Figure 3. Relative and absolute quantification.

Figure 3

  • A
    Ratio of protein mass fractions computed with several protein inference algorithms (x‐axis labels) and mass fractions quantified with spiked‐in labeled peptides (AQUA) for a set of 29 proteins spanning more than 2 orders of magnitude (see Appendix Fig S3, Dataset EV7). The red boxes and symbols represent four proteomics‐based protein inference algorithms (TopPep1/3, iBAQ, and xTop). The blue box and symbols correspond to ribosome profiling‐derived mass fractions. The boxes and whiskers include 50 and 90% of the data, respectively, while the central line represents the median.
  • B–E
    Estimated concentration of protein complexes from various protein inference algorithms and ribosome profiling.

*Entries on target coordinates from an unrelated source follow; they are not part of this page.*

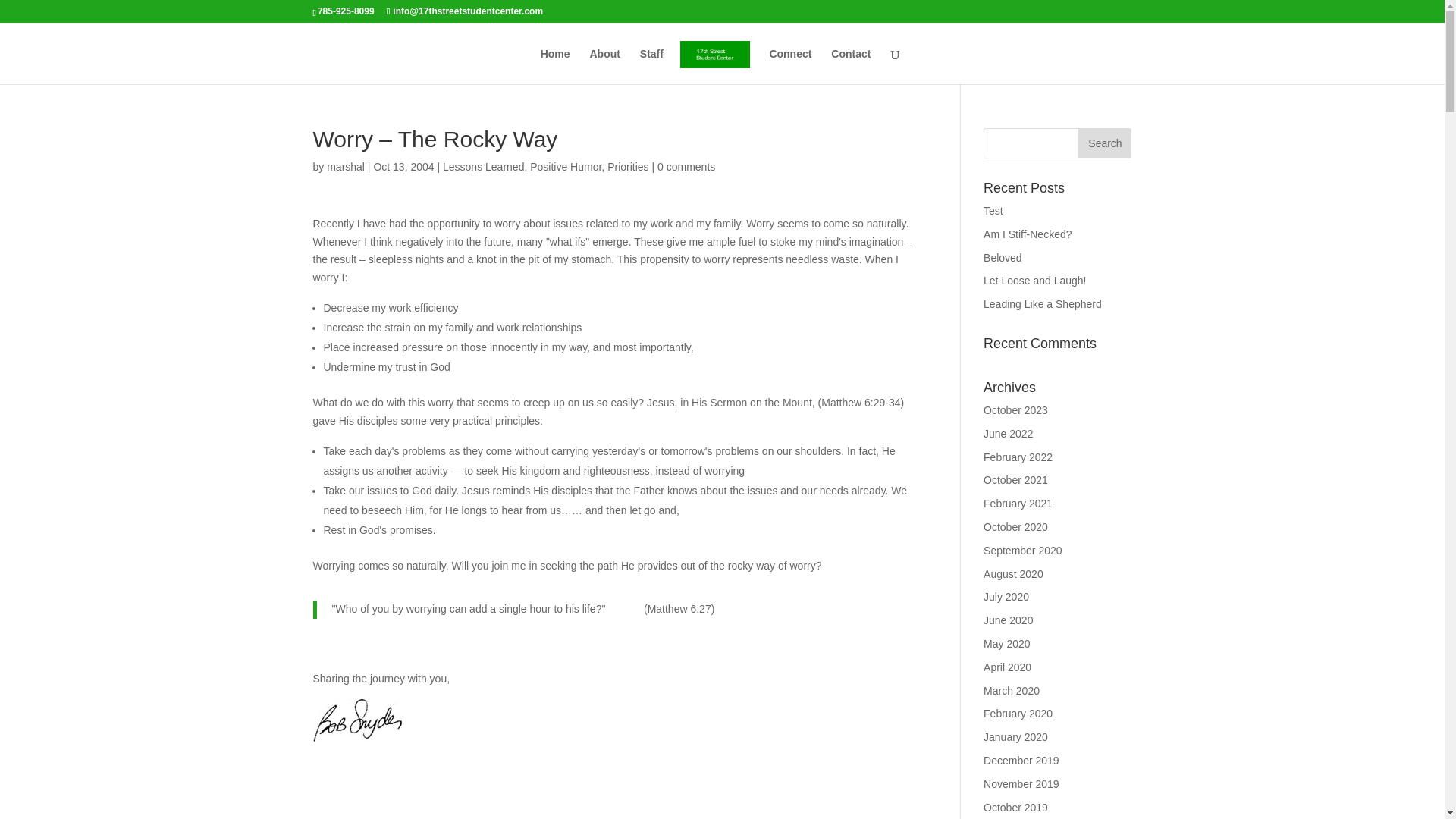
Positive Humor (565, 166)
June 2022 (1008, 433)
Priorities (627, 166)
April 2020 (1007, 666)
Beloved (1003, 257)
Let Loose and Laugh! (1035, 280)
May 2020 (1006, 644)
Lessons Learned (483, 166)
0 comments (686, 166)
January 2020 (1016, 736)
Leading Like a Shepherd (1043, 304)
Am I Stiff-Necked? (1027, 234)
March 2020 (1011, 690)
July 2020 (1006, 596)
September 2020 (1023, 550)
Given the description of an element on the screen output the (x, y) to click on. 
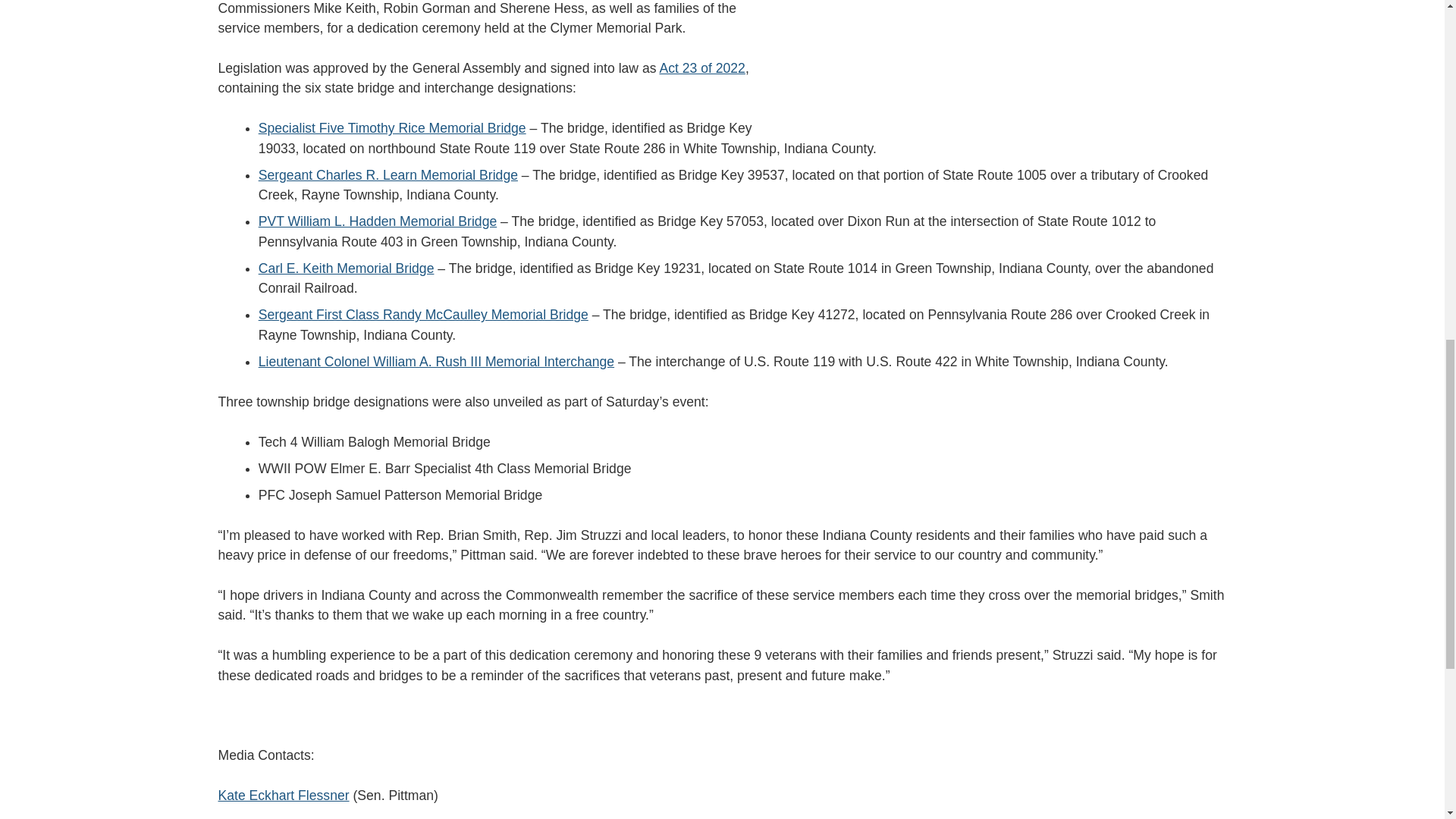
PVT William L. Hadden Memorial Bridge (378, 221)
Act 23 of 2022 (701, 68)
Specialist Five Timothy Rice Memorial Bridge (392, 127)
Carl E. Keith Memorial Bridge (346, 268)
Lieutenant Colonel William A. Rush III Memorial Interchange (436, 361)
Sergeant Charles R. Learn Memorial Bridge (388, 174)
Sergeant First Class Randy McCaulley Memorial Bridge (423, 314)
Given the description of an element on the screen output the (x, y) to click on. 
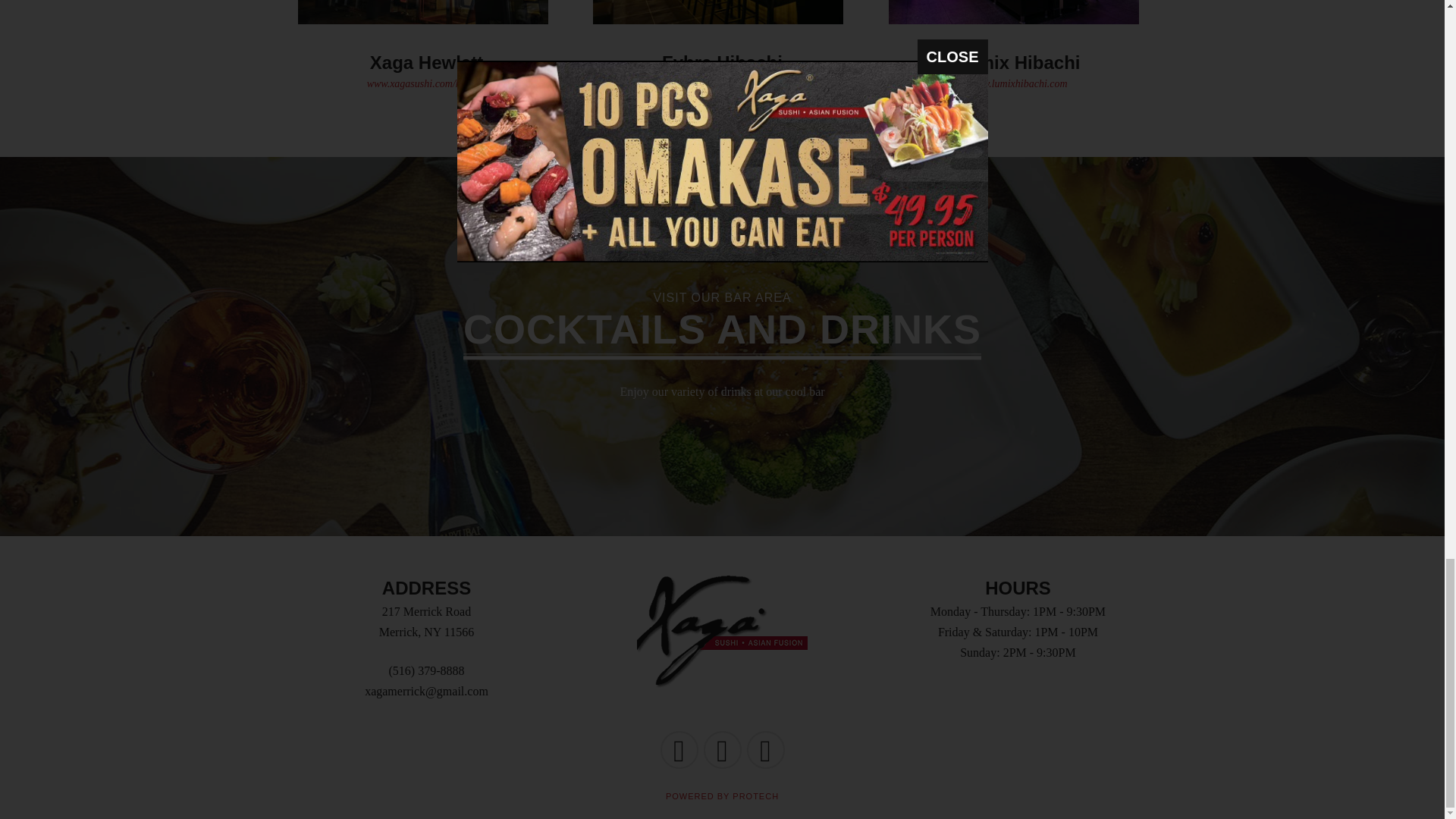
POWERED BY PROTECH (722, 71)
Given the description of an element on the screen output the (x, y) to click on. 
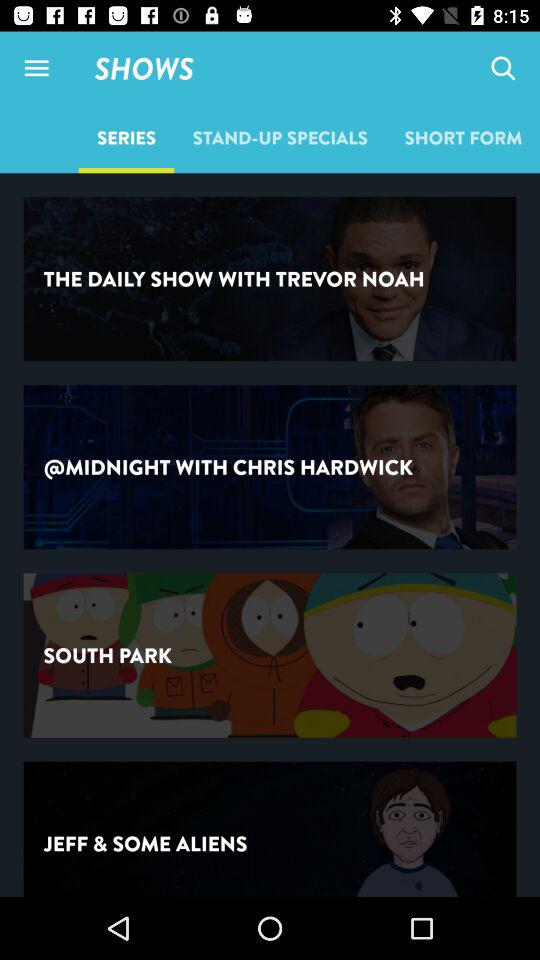
toggle side menu (36, 68)
Given the description of an element on the screen output the (x, y) to click on. 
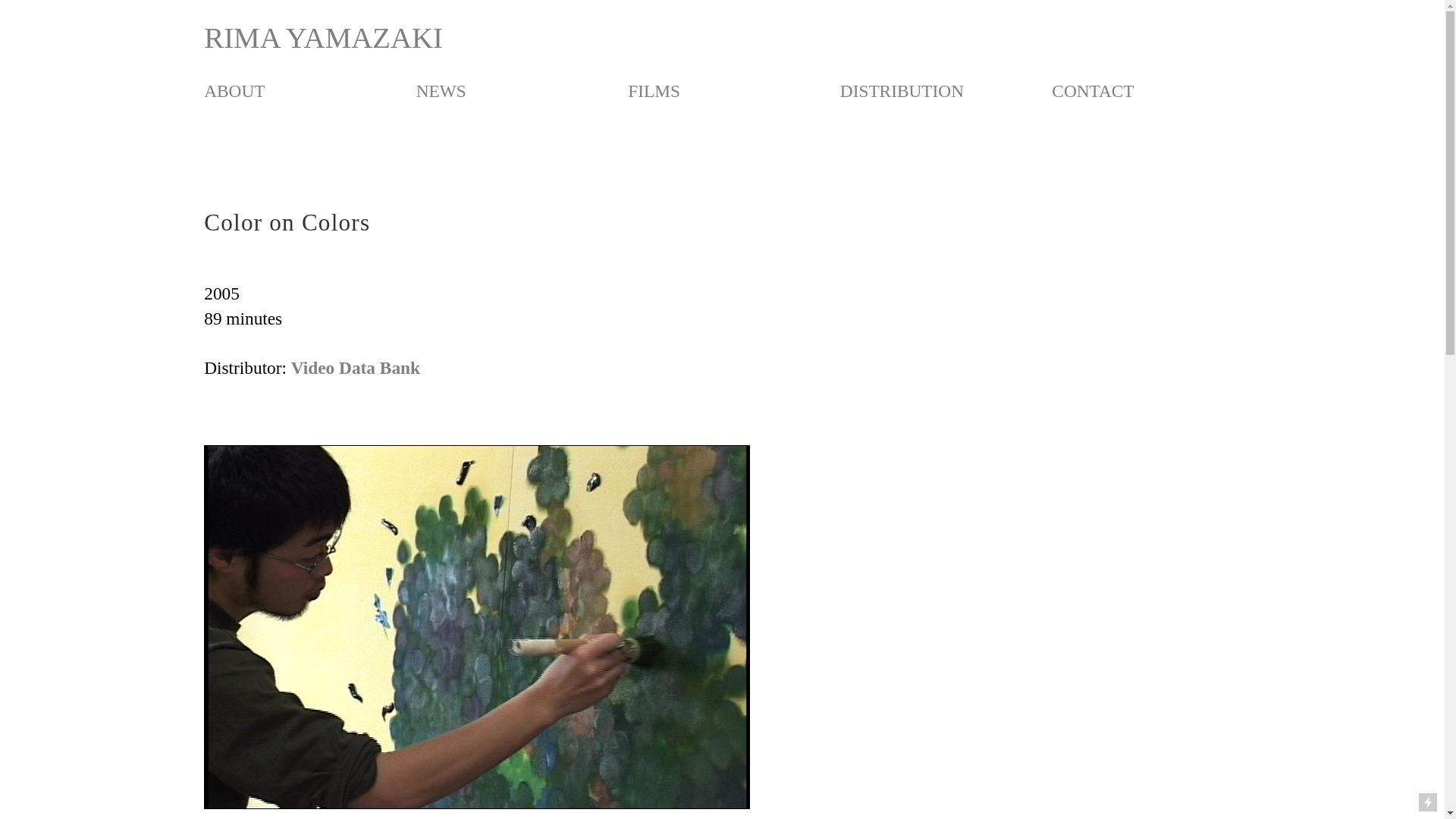
FILMS (653, 91)
ABOUT (233, 91)
DISTRIBUTION (901, 91)
CONTACT (1092, 91)
RIMA YAMAZAKI (322, 38)
NEWS (440, 91)
Video Data Bank (355, 368)
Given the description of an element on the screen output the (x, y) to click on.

Individual points are the estimated concentrations for individual proteins in the complex, divided by the number of copies in each complex. Individual concentrations were estimated from the observed protein number fractions assuming a total protein concentration of 3 × 106 proteins/μm3 (Appendix Note S1). The boxes and whiskers include 50 and 90% of the data, respectively, while the central line represents the median.
  • F
    The bar chart summarizes the multilinear analysis described in Appendix Note S3. The total height of the bar is the variance in the log‐ratio of proteomics‐based and ribosome profiling‐based mass fractions. Colored components represent the fraction of variance explained by each factor (red, protein size; blue, only one peptide precursor detected; light blue, only 2 peptide precursors detected). TopPep1/3 and xTop protein mass fractions display a bias toward large proteins; TopPep3 and iBAQ systematically underestimate the abundance of proteins with 1 or 2 detected peptides.
  • G–J
    Scatter plot of fold change between reference and carbon‐limited conditions (growth rates 0.91/h and 0.35/h, respectively) in mass spectrometry‐based (ϕiClim/ϕiref, y‐axis) and ribosome profiling‐based protein mass fractions (ρiClim/ρiref, x‐axis). The blue line represents equal changes in the two quantities; the dashed lines represent a 2‐fold discrepancy.
  • K
    Fraction of proteins showing a > 2‐fold discrepancy in panels (G–J).